*Tasks for this exercise*:
(A) Can you sum up the comment on benchmarking random reads with DFSIO in two sentences?
(B) Could you carry on the comment about benchmarking random reads with DFSIO from the point where it stops?

You are viewing a plain text version of this content. The canonical link for it is here.

Posted to mapreduce-issues@hadoop.apache.org by "Konstantin Shvachko (JIRA)" <ji...@apache.org> on 2012/09/12 10:12:07 UTC

[jira] [Commented] (MAPREDUCE-4651) Benchmarking random reads with DFSIO

    [ https://issues.apache.org/jira/browse/MAPREDUCE-4651?page=com.atlassian.jira.plugin.system.issuetabpanels:comment-tabpanel&focusedCommentId=13453821#comment-13453821 ] 

Konstantin Shvachko commented on MAPREDUCE-4651:
------------------------------------------------

The idea is to utilize HDFS positional read, which is defined by {{PositionedReadable}} and allows to read a segment of data from a given position.
I propose three variants of such benchmarks:
# *Random read*. Randomly choose an offset in the range [0, fileSize] and read one buffer of data from that random position. Repeat operation until a specified number of bytes is read. 
Random read can occasionally read the same bytes twice.
# *Backward read* reads file in reverse order.
This is intended to read all bytes of the given file, but avoid reading any of them twice.
# *Skip read*. Starting from the beginning read one buffer of data, then jump ahead, and read again. Repeat until either the specified number of bytes is read or the end of file is reached.

*Provided material*:
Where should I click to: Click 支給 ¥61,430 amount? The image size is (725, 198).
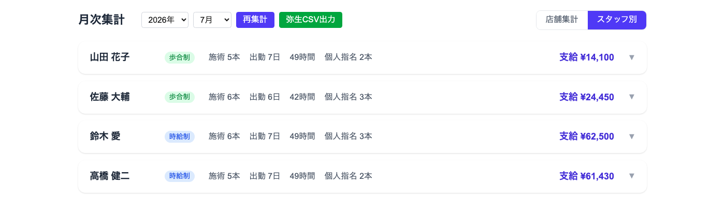[x=587, y=176]

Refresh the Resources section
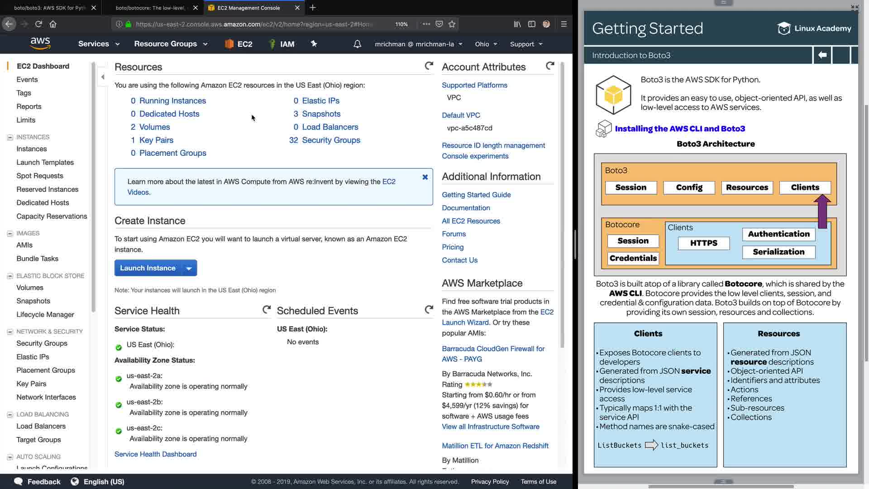pos(429,66)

*Answers to each task*:
(A) The comment proposes building benchmarks on HDFS positional read, which reads a segment of data from a given position. It describes three variants: random read, which reads buffers from random offsets and may read the same bytes twice; backward read, which reads the file in reverse order without reading any bytes twice; and skip read, which reads a buffer, jumps ahead, and repeats until the specified number of bytes is read or the end of the file is reached.

(B)
Skip read allows to avoid read-ahead. With sequential read data mostly comes from the system block cache. Jumping ahead far enough will ensure that bytes are actually read from the storage device.
                
> Benchmarking random reads with DFSIO
> ------------------------------------
>
>                 Key: MAPREDUCE-4651
>                 URL: https://issues.apache.org/jira/browse/MAPREDUCE-4651
>             Project: Hadoop Map/Reduce
>          Issue Type: New Feature
>          Components: benchmarks, test
>    Affects Versions: 1.0.0
>            Reporter: Konstantin Shvachko
>            Assignee: Konstantin Shvachko
>
> TestDFSIO measures throughput of HDFS write, read, and append operations. It will be useful to have an option to use it for benchmarking random reads.

--
This message is automatically generated by JIRA.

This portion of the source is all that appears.